Hence, the Japanese invasion of Southeast Asia was described with much clarity and flair, on how they formed an Axis power with Germany and Italy, and in turn, how their diplomats successfully persuaded the Russians to stay neutral to the Japanese ambitions on the whole of Southeast Asia. The Japanese conquest of Southeast Asia on December 7, 1941, was considered the signal event, which in turn ushered the dawn of nationalism and postcolonial movements, having seen how the Japanese easily, almost single-handedly, pushed aside a quintet of Asiatic and European powers, namely America, Britain, China, the Dutch and France (ABCDF).

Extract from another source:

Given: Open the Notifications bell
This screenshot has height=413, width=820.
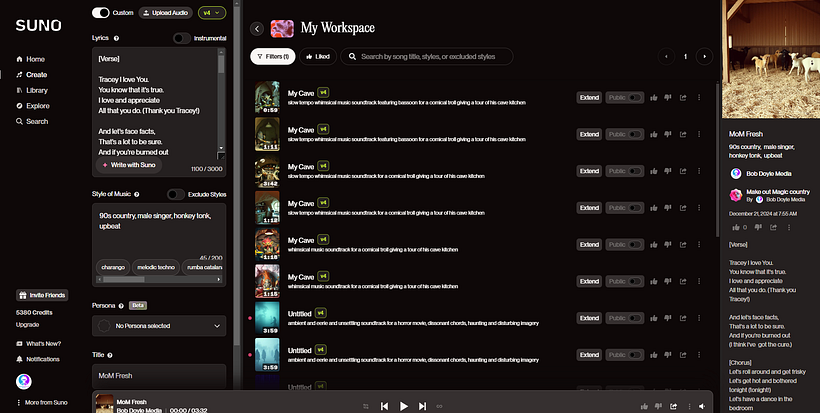Looking at the screenshot, I should click(x=20, y=358).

The collapse and corrosion of the ABCDF condominium, in turn, allowed Southeast Asia, to directly experience the politics of nationalistic and religious discourses, some even to absorb the inspiration and spiritual appeal of the Middle East, especially after the opening of the Suez Canal.

In turn, the ready templates of Buddhism, Islam, Hinduism, and other religions all provided much succor and relief to a region that was deeply enmeshed with the benevolent and malevolent effects of modernization, which Europe, the Middle East, and the Indo-Pacific powers like China, Japan, and the United States, could not adequately handle at home and abroad. This book takes one to the micro and macro dynamics of all things that had intersected then in South East Asia, only to open a vista of new and powerful regional visions that formed the discourse on Southeast Asia.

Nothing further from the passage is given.